Although not a horror movie, the film does occasionally indulge in morbid imagery. I did mention it was a crime thriller, right? The genre comes affixed with certain hallmarks, not the least of which is blood. Headhunters has its fair share of blood, but it doesn’t end there. After a car accident, for example, we must endure two revealing shots of a body with the face smashed into an unrecognizable pulp. And then there’s the moment when Roger must save himself by immersing his entire body, head and all, in a pit full of human excrement. In a way, this is kind of funny; Roger is literally and figuratively in deep you-know-what. Indeed, the filmmakers do dabble in moments of perverse humor, as evidenced when Ove and his beloved Russian prostitute playfully shoot at each other completely naked.

We’re often challenged to determine where Diana’s loyalties lie, as it seems she has been having an affair with Clas. True enough, he is charming and incredibly handsome. But behind his rugged good looks and devilish smile lies a lethal killing machine, something Roger finds out the hard way. This isn’t to suggest that Roger is innocent. He too has been having an affair with a woman named Lotte (Julie Ølgaard). It’s obvious that it’s purely physical, and in all likelihood, it’s yet another extension of Roger’s inferiority complex. When he decides to end their relationship, Lotte becomes curiously clingy. What more could she possibly want with him? Why does she insist on talking with him in his car just as he exits a parking garage?
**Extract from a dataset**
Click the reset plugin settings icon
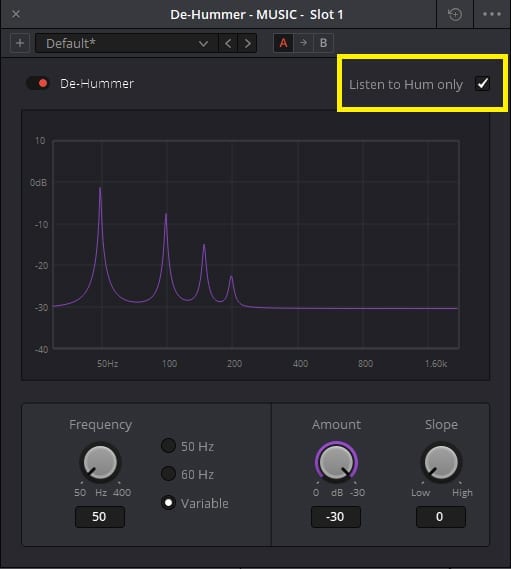The width and height of the screenshot is (511, 569). (455, 15)
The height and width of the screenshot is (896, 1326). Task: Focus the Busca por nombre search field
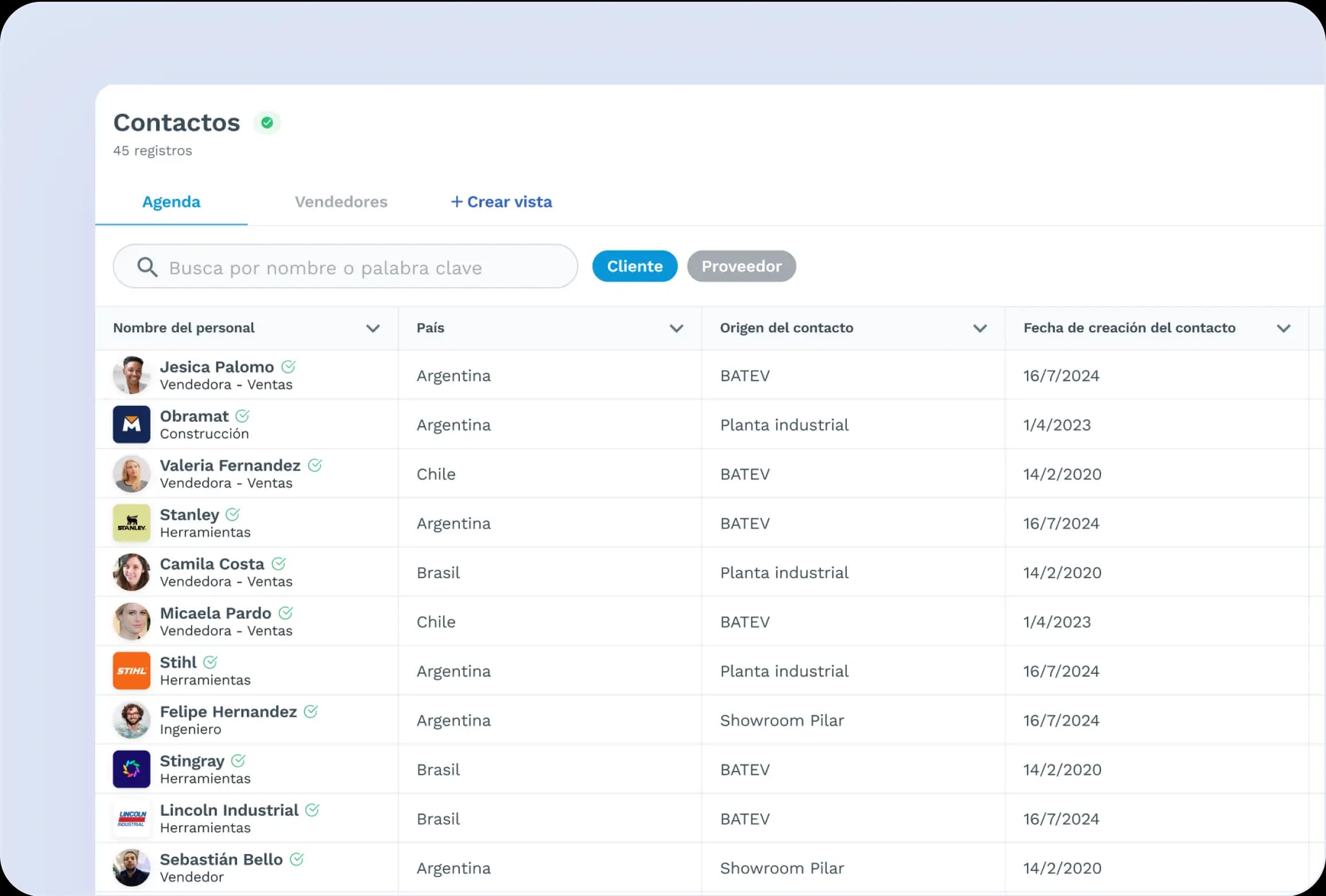pyautogui.click(x=346, y=267)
The word “edgy” is thrown around all too often, but there most certainly is an edge to Headhunters. I can’t help but wonder how much will be rounded off when and if the planned Hollywood remake comes to fruition. It doesn’t surprise me that such a thing is being considered; the story has international appeal, not just because of its marketability as a crime thriller, but also because of its intriguing plot and characters. Perhaps we’re looking at this year’s answer to The Girl with the Dragon Tattoo. In any case, the original Norwegian film deserves to be seen, for it’s a well-crafted work of suspense. It’s also a fairly decent character study, Roger being surprisingly sympathetic in spite of his distorted body image and misplaced faith in material wealth. We want him to see that he has everything he needs and that there’s no shame in being only 1.68 meters tall.